Study Reveals Shocking Discrimination Against African-American Passengers By Uber and Lyft Drivers

African American Uber passenger

Nationwide — A recent study by the National Bureau of Economic Research (NBER) in Cambridge, Massachussetts, has revealed some very disturbing information about how African American passengers are being treated by transportation companies like Uber and Lyft.

According to the institute, passengers have faced a long history of discrimination in transportation systems, and that peer transportation companies such as Uber and Lyft present the opportunity to rectify long-standing discrimination or worsen it.

They sent passengers in Seattle, WA and Boston, MA to hail nearly 1,500 rides on controlled routes and recorded key performance metrics. Sadly, the results indicated a pattern of discrimination, which they observed in Seattle through longer waiting times for African American passengers – as much as a 35 percent increase.

In Boston, they observed discrimination by Uber drivers via more frequent cancellations against passengers when they used African American-sounding names.

Even worse, across all trips, the cancellation rate for African American sounding names was more than twice as frequent compared to white sounding names.

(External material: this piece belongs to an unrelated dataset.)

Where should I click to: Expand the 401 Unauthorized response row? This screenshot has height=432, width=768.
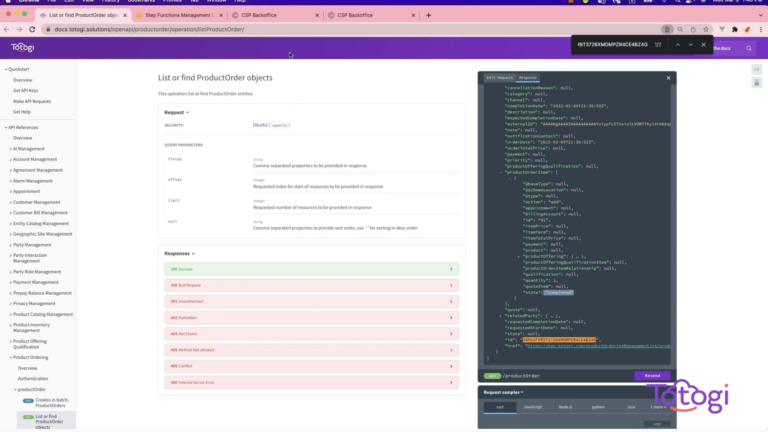(310, 302)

Male passengers requesting a ride in low-density areas were more than three times as likely to have their trip canceled when they used a African American-sounding name than when they used a white-sounding name.

They also found evidence that drivers took female passengers of all ethnicities for longer, more expensive, rides in Boston.

The study concluded that removing names from trip booking may alleviate the immediate problem, but could introduce other pathways for unequal treatment of passengers.


About the National Bureau of Eonomic Research (NBER)
Founded in 1920, the NBER is a private, non-profit, non-partisan organization dedicated to conducting economic research and to disseminating research findings among academics, public policy makers, and business professionals.